A rubber hose is a type of rarely-seen weapon that appears in NetHack. It is a one-handed weapon that uses the whip skill, and is made of plastic.

Generation

Rubber hoses are not randomly generated.

Keystone Kops have a 16 chance of generating with a rubber hose.[1]

Strategy

Rubber hoses do more damage than the bullwhip against small and large monsters, and are not rendered ineffective by thick-skinned monsters. Nonetheless, they are unremarkable as weapons and lack the bullwhip's other utilities (e.g., disarming monsters). Players that seek it out at all often use it for polyfodder, or else for some novelty purpose as with most items considered to be junk.

History

The rubber hose first appears in NetHack 3.0.0.

Variants

dNetHack

In dNetHack, rubber hoses are removed along with the Keystone Kops, which have been replaced by the Keter Sephiroth.

The November NetHack Tournament

In The November NetHack Tournament, the southernmost hidden closet has a 310 chance of containing a rubber hose.

SpliceHack

In SpliceHack, a rubber hose can be combined with a club at a furnace to create a baseball bat.

SlashTHEM

In SlashTHEM, all Drunks start the game with a +0 rubber hose.

Hack'EM

In Hack'EM, rubber hoses can be found in junk shops.

Encyclopedia entry

The Keystone Kops and the rubber hose share the same encyclopedia entry:

The Kops are a brilliant concept. To take a gaggle of inept policemen and display them over and over again in a series of riotously funny physical punishments plays equally well to the peanut gallery and the expensive box seats. People hate cops. Even people who have never had anything to do with cops hate them. Of course, we count on them to keep order and to protect us when we need protecting, and we love them on television shows in which they have nerves of steel and hearts of gold, but in the abstract, as a nation, collectively we hate them. They are too much like high school principals. We're very happy to see their pants fall down, and they look good to us with pie on their faces. The Keystone Kops turn up--and they get punished for it, as they crash into each other, fall down, and suffer indignity after indignity. Here is pure movie satisfaction.
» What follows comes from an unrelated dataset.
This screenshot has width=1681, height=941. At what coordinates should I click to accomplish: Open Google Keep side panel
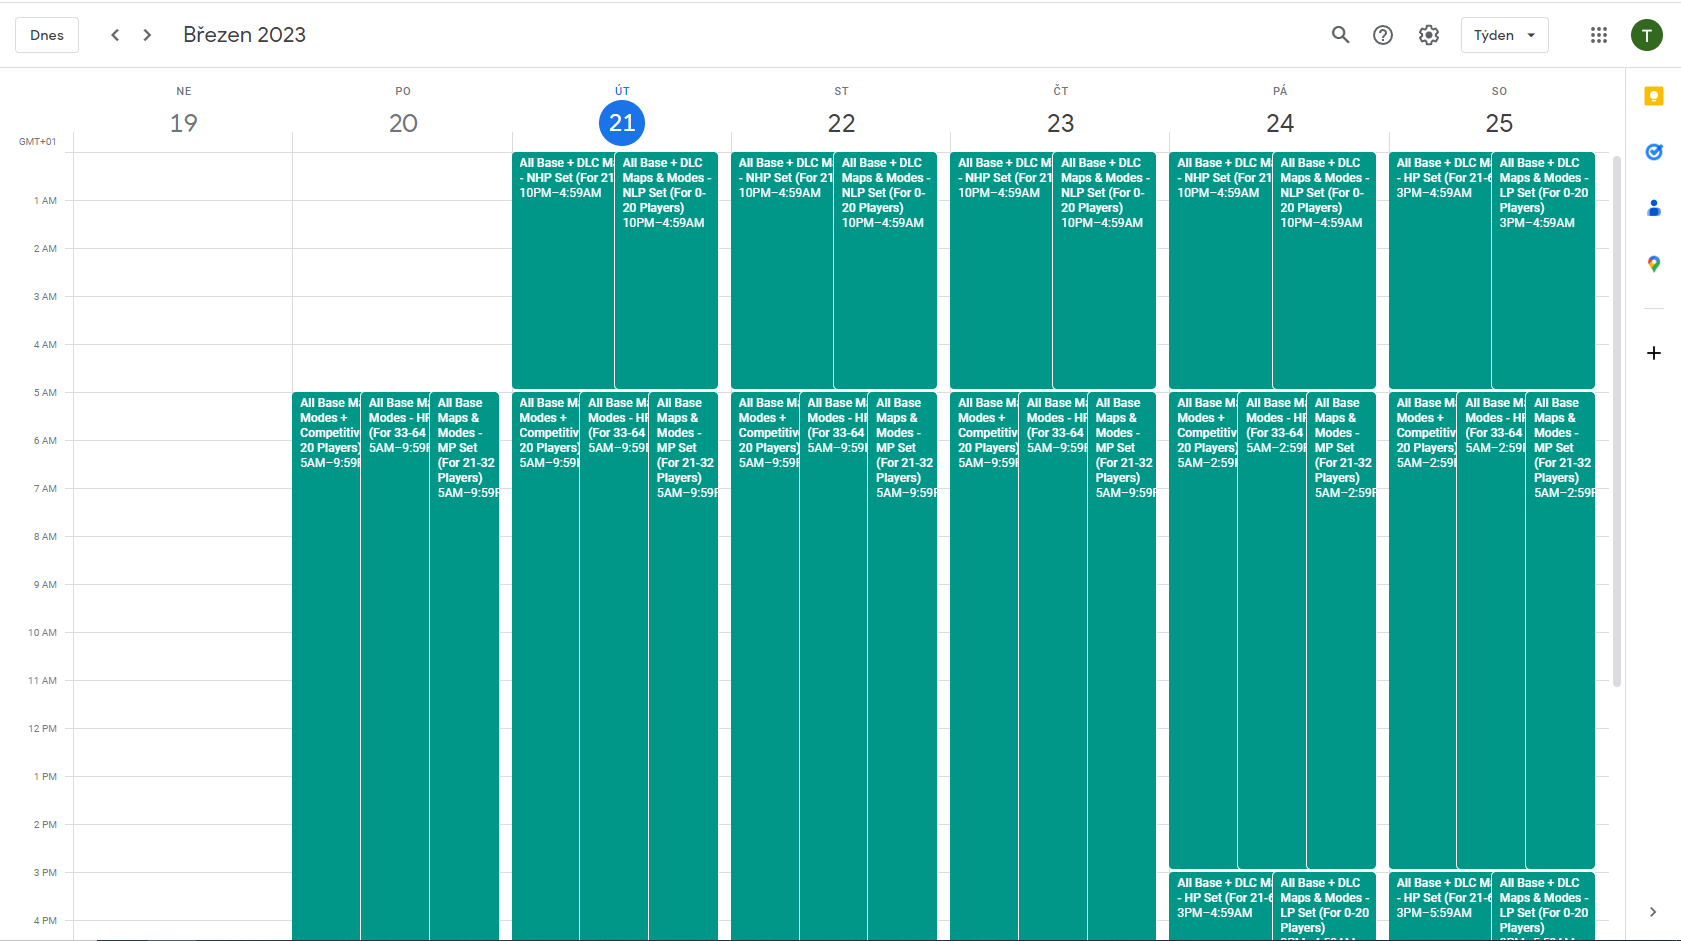point(1653,96)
The Kops are very skillfully presented. The comic originality and timing in one of their chase scenes requires imagination to think up, talent to execute, understanding of the medium, and, of course, raw courage to perform. The Kops are madmen presented as incompetents, and they're madmen rushing around in modern machines. What's more, the machines they were operating in their routines were newly invented and not yet experienced by the average moviegoer. (In the early days of automobiles, it was reported that there were only two cars registered in all of Kansas City, and they ran into each other. There is both poetry and philosophy in this fact, but most of all, there is humor. Sennett got the humor.)